2016年2月20日土曜日

[CentOS6] 多段のsshポート転送を使って踏み台経由でWEBサーバにアクセスする


ファイヤーウォールなどに阻まれて、直接、WEBサイトにアクセスできない場合でも、SSH接続が可能であれば、SSHポート転送を利用して、ファイヤーウォール越しにブラウザでWEBサイトにアクセスできる場合があります。 

SSHポート転送は、ローカルコンピュータの特定のポートに送られてきたデータを、SSHの通信経路を用いてリモートコンピュータの特定ポートに送信する事です。

今回は、下図にような環境で、「WindowsPC」から「WEBサーバ」にアクセスしてブラウザでページを表示してみます。
  • WindowsPC: 192.168.1.2
  • 踏み台サーバ: 192.168.56.11
  • WEBサーバ: 10.0.2.5


この環境では、「WEBサーバ」は localhost からのアクセスしか許可せず、「WindowsPC」と「WEBサーバ」のサブネットを異なるものにして、「WindowsPC」から「WEBサーバ」への直接の疎通を不可能にしています。
「WindowsPC」から「WEBサーバ」にアクセスするには、「踏み台」を経由する必要があります。

通常だと、外部から「WEBサーバ」にアクセスすることは不可能ですが、SSH接続が可能だと、ポート転送を利用して、外部からブラウザでWEBページを表示できるようになります。

以下のようにSSHポート転送を繰り返して(WindowsPC ⇒ 踏み台 ⇒ WEBサーバ)、「WindowsPC」から直接、「WEBサーバ」にアクセスできるようにします。

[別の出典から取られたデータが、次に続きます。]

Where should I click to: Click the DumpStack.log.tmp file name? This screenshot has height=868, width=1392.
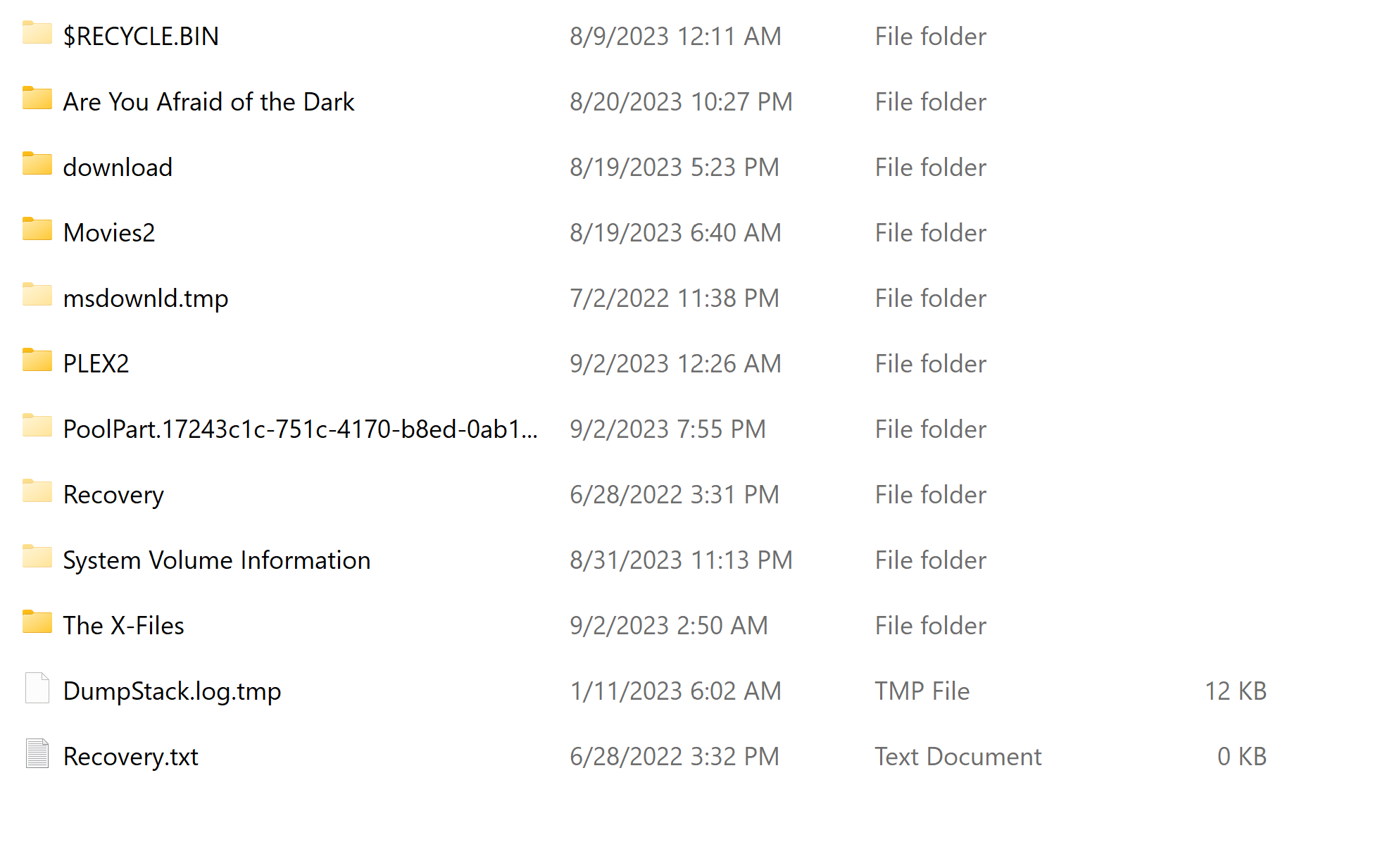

SSH接続元 転送元のポート SSH接続先 転送先のポート
踏み台 10080 WEBサーバ 127.0.0.1:80
WindowsPC 10080 踏み台 127.0.0.1:10080


WEBサーバの準備


まず、テスト用に「WEBサーバ」を用意します。
Apacheの httpd.ocnf を以下のようにして、localhost からの接続のみ受け付けるようにします。
通常なら、外部からページを表示できません。
#
# Controls who can get stuff from this server.
#
    Order allow,deny
    Allow from localhost

</Directory>


「踏み台」から「WEBサーバ」にポート転送でアクセスする


「WindowsPC」でPuTTYを開いて「踏み台」にSSHログインします。
「踏み台」にログインしたら、以下のようにポート転送を設定して、「WEBサーバ」にSSHログインします。
[root@node01 ~]# ssh -g -L 10080:127.0.0.1:80 centos@10.0.2.5

ログインしたら、この PuTTYのターミナルを、開いたまま置いておくと、このターミナルの SSH接続を通して、ポート転送が行われます。

これで、「踏み台」の 10080 ポートが、「WEBサーバ」の 80 ポートに転送されるようになったので、「踏み台」からWEBページを見ることができます。



新しくPuTTYを開いて、「踏み台」にSSHログインし、以下のように curl コマンドでアクセスすると、「WEBサーバ」のページを表示します。
[root@node01 ~]# curl http://127.0.0.1:10080/index.html
<html>
<head>
<title>Test Page</title>
</head>
<body>
<h1>Test Page</h1>
</body>
</html>


「WindowsPC」から「踏み台」にポート転送でアクセスする


上記で「WEBサーバ」にSSHログインしたターミナルは残しておきます。

この状態で、「WindowsPC」から「踏み台」の10080ポートに接続できれば、「WindowsPC」から「WEBサーバ」にアクセスできます。
使用するURL は http://192.168.56.11:10080/ です。

しかし、今回は、「WindowsPC」から「踏み台」にアクセスできるのが SSHポート(22)だけなので、下図のように多段のSSHポート転送で「WEBサーバ」にアクセスします。



まず、PuTTY で 「踏み台」にSSHログインします。

PuTTYのメニューで[設定の変更]を選択し、[接続] > [SSH] > [トンネル] で下図の画面が表示されます。
下図のように入力して、[追加]ボタンをクリックすると、ポート転送が設定できます。
[適用]ボタンをクリックすれば、ポート転送が有効になります。



これで、「WindowsPC」から「WEBサーバ」に直接アクセスできるようになります。

ブラウザを開いて、http://127.0.0.1:10080 にアクセスすると、下図のように「WEBサーバ」のページが表示できるようになります。




同じような方法で、踏み台経由のSCPやFTPなども可能になります。